Verify each finding against the current code and only fix it if needed.

In
`@packages/bruno-app/src/components/Sidebar/Collections/Collection/CollectionItem/GenerateCodeItem/utils/snippet-generator.spec.js`
around lines 910 - 924, Rename the local test helper getEncodedPath to avoid
colliding with the production helper in snippet-generator.js: change its name to
simulateHttpSnippetEncoding (or similar) and update all uses in the spec's
beforeEach mock from getEncodedPath(url) to simulateHttpSnippetEncoding(url);
ensure the function signature/behavior remains unchanged but the new name is
used everywhere in this test file so readers won't conflate it with the
production getEncodedPath that returns { encodedPath, rawPath } | null.

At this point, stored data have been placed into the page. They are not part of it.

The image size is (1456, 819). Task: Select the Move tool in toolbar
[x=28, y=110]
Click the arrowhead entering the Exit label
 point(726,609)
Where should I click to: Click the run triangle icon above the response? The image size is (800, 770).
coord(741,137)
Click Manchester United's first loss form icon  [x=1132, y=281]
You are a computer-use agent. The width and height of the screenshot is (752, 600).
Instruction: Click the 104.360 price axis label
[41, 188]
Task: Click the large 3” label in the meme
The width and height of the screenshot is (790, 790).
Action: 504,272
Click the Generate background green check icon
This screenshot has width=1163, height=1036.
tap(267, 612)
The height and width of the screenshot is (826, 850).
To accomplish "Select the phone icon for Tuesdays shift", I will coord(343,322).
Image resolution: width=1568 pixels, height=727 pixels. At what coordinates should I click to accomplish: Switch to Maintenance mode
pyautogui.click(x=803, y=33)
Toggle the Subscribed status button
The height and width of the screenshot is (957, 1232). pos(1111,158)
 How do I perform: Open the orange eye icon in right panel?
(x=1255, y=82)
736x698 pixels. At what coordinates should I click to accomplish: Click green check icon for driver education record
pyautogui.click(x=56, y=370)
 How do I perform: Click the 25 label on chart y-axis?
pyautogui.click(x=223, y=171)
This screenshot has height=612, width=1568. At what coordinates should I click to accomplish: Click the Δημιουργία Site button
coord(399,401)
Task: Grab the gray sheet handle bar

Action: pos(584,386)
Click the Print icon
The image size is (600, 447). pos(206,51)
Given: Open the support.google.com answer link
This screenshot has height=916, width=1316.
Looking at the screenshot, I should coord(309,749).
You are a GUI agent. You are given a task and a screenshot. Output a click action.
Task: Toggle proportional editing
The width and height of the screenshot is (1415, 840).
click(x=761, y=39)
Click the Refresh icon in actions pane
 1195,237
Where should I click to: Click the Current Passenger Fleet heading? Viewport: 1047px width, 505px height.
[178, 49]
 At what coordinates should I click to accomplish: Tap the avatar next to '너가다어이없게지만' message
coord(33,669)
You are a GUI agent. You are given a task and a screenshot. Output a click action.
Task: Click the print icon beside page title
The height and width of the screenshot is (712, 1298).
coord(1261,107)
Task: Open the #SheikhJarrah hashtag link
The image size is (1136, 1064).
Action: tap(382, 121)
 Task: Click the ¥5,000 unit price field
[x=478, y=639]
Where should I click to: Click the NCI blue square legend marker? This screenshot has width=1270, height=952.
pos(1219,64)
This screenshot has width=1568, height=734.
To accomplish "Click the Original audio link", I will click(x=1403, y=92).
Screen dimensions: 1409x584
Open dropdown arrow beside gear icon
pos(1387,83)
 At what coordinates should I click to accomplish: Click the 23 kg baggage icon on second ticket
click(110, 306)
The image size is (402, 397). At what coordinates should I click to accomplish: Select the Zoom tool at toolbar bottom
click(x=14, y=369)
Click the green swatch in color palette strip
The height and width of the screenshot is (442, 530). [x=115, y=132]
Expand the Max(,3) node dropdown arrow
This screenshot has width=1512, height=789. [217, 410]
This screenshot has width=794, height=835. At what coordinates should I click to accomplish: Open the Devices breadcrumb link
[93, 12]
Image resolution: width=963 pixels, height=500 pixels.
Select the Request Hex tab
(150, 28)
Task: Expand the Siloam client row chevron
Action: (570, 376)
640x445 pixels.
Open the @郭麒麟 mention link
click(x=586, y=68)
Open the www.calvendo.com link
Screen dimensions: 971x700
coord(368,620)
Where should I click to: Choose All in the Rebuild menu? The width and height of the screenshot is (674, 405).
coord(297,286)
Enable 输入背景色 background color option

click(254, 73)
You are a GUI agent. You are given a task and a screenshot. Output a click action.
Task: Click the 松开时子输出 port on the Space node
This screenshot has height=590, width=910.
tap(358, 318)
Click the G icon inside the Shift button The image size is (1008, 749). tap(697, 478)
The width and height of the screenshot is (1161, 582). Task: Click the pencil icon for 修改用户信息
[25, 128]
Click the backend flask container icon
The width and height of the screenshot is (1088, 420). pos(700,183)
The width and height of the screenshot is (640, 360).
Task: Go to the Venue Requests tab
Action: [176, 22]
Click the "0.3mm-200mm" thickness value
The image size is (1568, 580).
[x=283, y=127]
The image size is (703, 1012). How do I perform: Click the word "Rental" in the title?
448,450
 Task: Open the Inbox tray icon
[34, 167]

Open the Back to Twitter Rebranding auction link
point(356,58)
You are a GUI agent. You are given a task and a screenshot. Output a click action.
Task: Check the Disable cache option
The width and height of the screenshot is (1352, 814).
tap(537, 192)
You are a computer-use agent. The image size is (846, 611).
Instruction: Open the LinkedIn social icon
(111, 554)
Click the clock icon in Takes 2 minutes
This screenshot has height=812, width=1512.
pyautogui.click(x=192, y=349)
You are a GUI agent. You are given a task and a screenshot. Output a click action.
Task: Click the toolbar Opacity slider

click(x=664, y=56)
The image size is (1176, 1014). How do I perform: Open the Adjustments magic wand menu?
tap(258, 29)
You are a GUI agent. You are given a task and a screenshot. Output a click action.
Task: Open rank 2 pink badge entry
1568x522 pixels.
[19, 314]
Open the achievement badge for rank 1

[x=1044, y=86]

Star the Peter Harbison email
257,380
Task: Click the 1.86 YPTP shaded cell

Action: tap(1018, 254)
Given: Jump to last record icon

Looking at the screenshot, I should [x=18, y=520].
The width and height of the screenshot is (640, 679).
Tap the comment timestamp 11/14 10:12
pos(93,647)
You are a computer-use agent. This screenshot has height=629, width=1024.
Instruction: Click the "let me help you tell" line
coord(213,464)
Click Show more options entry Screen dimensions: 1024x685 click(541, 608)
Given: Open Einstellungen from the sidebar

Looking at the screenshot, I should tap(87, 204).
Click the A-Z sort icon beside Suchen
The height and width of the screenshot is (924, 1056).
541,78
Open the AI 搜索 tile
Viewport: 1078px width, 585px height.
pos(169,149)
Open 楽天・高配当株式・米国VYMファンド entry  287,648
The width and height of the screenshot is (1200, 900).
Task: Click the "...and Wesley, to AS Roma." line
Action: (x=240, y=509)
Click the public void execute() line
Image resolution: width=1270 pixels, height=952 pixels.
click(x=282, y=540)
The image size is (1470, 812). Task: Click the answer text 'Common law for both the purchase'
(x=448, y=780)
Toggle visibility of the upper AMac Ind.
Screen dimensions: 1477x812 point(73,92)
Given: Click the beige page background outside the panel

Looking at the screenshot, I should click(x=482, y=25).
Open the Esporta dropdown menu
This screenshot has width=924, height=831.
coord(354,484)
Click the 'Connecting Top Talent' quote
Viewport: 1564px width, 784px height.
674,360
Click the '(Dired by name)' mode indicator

🤖 Prompt for all review comments with AI agents

Verify each finding against the current code and only fix it if needed.

Nitpick comments:
In
`@packages/bruno-app/src/components/Sidebar/Collections/Collection/CollectionItem/GenerateCodeItem/utils/snippet-generator.spec.js`:
- Around line 946-947: Hoist the require for the URL parser out of the convert
mock closure by moving "const { parse } = require('url')" into the surrounding
describe scope (next to the existing getEncodedPath helper requires), then
update the convert mock to use that parse variable; this avoids re-running
require on every convert() invocation while keeping the same behavior.
- Around line 1008-1016: Add a new spec case to assert that encodeUrl: null is
treated like any non-true value: in the snippet-generator test file add another
it(...) similar to the existing "preserve raw URL when settings are absent" case
but pass item with settings: { encodeUrl: null } (use makeItem to construct the
item) and call generateSnippet({ language, item, collection: baseCollection,
shouldInterpolate: false }); then expect the result to contain the raw redirect
URL and not contain encoded tokens (e.g., '%3A'); this verifies
generateSnippet's guard settings?.encodeUrl !== true handles null correctly.
- Around line 916-917: Test helper uses deprecated Node APIs: the
require('url').parse and require('querystring').stringify calls in the
snippet-generator.spec.js test should be hoisted to describe-scope and flagged
for future migration; update the spec by moving the const { parse } =
require('url') and const { stringify } = require('querystring') out of the inner
function into the top of the describe block (or module scope) and add a brief
inline comment noting these mirror getEncodedPath’s current implementation and
should be migrated to new URL()/URLSearchParams in lock-step with that
production function.
- Around line 970-976: The test 'should preserve email with plus alias and @
when encodeUrl is false' currently only asserts the decoded email string; add
negative assertions to ensure no partial encoding occurs by asserting that the
generated snippet from generateSnippet (called with item from makeItem and
collection baseCollection) does not contain the encoded forms '%20' and '%40'
(i.e., add expect(result).not.toContain('%20') and
expect(result).not.toContain('%40')) so regressions that partially encode '+' or
'@' fail.
- Around line 910-924: Rename the local test helper getEncodedPath to avoid
colliding with the production helper in snippet-generator.js: change its name to
simulateHttpSnippetEncoding (or similar) and update all uses in the spec's
beforeEach mock from getEncodedPath(url) to simulateHttpSnippetEncoding(url);
ensure the function signature/behavior remains unchanged but the new name is
used everywhere in this test file so readers won't conflate it with the
production getEncodedPath that returns { encodedPath, rawPath } | null.

[gopu-bruno]

@sanish-bruno, Found these consistent issues:

Spaces stay encoded even when encodeUrl is false

For example: https://example.com/api?search=hello world

Even with encodeUrl: false, the generated snippet still contains %20 instead of preserving the space as written.

Hash fragment lost in URLs with #

For example: https://example.com/api?token=abc==#section

With encodeUrl: false, the #section fragment is not preserved correctly and gets lost in the generated snippet.